Windows NAT blocking

This can occur whenever you've got a Jenkins server, and a newer version of Windows (e.g. 2008) on different network segments as a slave (has observed it on EC2). You'll get an error saying port 135 is unavailable even if you've opened it. There's a setting on the advanced tab of firewall rules, you must select "Allow Edge Traversal". NAT is not security damn it!

Windows registry related issues

Remote Communication Service

The Remote Communication Service "RemComSvc" must be running in order to launch commands remotely. If not started, Jenkins will try to (remotely) start this service, assuming it is well configured. If not, you may get an error like :

Checking if Java exists
ERROR: Failed to prepare Java
java.lang.reflect.UndeclaredThrowableException

In some cases (especially Windows 2008 R2) this can be caused by the lack of the Visual C++ runtime libraries needed by the service.
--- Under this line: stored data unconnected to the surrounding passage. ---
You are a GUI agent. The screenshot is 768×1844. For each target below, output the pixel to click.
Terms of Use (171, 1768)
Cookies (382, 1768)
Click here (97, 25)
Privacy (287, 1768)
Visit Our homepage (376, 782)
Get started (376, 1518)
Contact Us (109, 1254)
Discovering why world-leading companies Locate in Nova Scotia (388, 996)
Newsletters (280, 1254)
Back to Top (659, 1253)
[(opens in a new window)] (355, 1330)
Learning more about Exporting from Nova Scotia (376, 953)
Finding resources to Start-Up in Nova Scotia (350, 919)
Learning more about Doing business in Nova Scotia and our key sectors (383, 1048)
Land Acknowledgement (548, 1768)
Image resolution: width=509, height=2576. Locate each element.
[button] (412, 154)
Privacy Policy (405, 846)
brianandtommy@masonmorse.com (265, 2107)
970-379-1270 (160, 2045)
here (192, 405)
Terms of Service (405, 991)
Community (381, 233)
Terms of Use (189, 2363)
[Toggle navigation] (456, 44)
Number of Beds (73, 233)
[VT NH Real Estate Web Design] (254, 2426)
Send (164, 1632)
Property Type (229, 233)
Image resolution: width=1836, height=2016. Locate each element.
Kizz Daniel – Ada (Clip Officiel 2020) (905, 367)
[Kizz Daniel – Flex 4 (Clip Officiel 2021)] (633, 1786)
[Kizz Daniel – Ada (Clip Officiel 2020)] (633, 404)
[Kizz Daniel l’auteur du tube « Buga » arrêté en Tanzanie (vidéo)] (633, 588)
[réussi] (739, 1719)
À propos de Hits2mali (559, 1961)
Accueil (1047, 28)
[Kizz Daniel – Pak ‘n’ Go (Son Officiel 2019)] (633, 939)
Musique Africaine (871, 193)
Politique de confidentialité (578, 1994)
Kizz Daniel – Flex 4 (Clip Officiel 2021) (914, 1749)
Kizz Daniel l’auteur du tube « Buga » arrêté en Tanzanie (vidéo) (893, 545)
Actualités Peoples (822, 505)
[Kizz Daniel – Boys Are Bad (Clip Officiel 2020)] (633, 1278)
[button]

If this is the case you will see an error in the windows event log similar to:

Activation context generation failed for "C:\Windows\RemComSvc.exe".
Dependent Assembly Microsoft.VC90.CRT,processorArchitecture="x86",publicKeyToken="1fc8b3b9a1e18e3b",type="win32",version="9.0.21022.8" could not be found.
Please use sxstrace.exe for detailed diagnosis.

To solve this issue install the Visual C++ 2008 x86 libraries.

Remote Registry Service

The Remote Registry service must be running in order to install the Jenkins service, but it may be stopped on your computer.  This is especially true for Windows Vista, where it is disabled by default.  If it is not running, you may get an error like this:

Message not found for errorCode: 0xC0000034
 org.jinterop.dcom.common.JIException: Message not found for errorCode: 0xC0000034
     at org.jinterop.winreg.smb.JIWinRegStub.winreg_OpenHKCR(JIWinRegStub.java:121)
     at org.jinterop.dcom.core.JIComServer.initialise(JIComServer.java:479)
     at org.jinterop.dcom.core.JIComServer.<init>(JIComServer.java:427)
     at org.jvnet.hudson.wmi.WMI.connect(WMI.java:41)
     at hudson.os.windows.ManagedWindowsServiceLauncher.launch(ManagedWindowsServiceLauncher.java:107)
     at hudson.slaves.SlaveComputer$1.call(SlaveComputer.java:178)
     at java.util.concurrent.FutureTask$Sync.innerRun(FutureTask.java:334)
     at java.util.concurrent.FutureTask.run(FutureTask.java:166)
     at java.util.concurrent.ThreadPoolExecutor.runWorker(ThreadPoolExecutor.java:1110)
     at java.util.concurrent.ThreadPoolExecutor$Worker.run(ThreadPoolExecutor.java:603)
     at java.lang.Thread.run(Thread.java:636)
 Caused by: jcifs.smb.SmbException: The system cannot find the file specified.
     at jcifs.smb.SmbTransport.checkStatus(SmbTransport.java:542)
     at jcifs.smb.SmbTransport.send(SmbTransport.java:644)
     at jcifs.smb.SmbSession.send(SmbSession.java:242)
     at jcifs.smb.SmbTree.send(SmbTree.java:111)
     at jcifs.smb.SmbFile.send(SmbFile.java:729)
     at jcifs.smb.SmbFile.open0(SmbFile.java:934)
     at jcifs.smb.SmbFile.open(SmbFile.java:951)
     at jcifs.smb.SmbFileOutputStream.<init>(SmbFileOutputStream.java:142)
     at jcifs.smb.TransactNamedPipeOutputStream.<init>(TransactNamedPipeOutputStream.java:32)
     at jcifs.smb.SmbNamedPipe.getNamedPipeOutputStream(SmbNamedPipe.java:187)
     at rpc.ncacn_np.RpcTransport.attach(RpcTransport.java:91)
     at rpc.Stub.attach(Stub.java:105)
     at rpc.Stub.call(Stub.java:109)
     at org.jinterop.winreg.smb.JIWinRegStub.winreg_OpenHKCR(JIWinRegStub.java:119)
     ... 10 more

If so, start the control panel, open "Administrative Tools," then "Services." Locate the Remote Registry service on the list, and click "Start this service."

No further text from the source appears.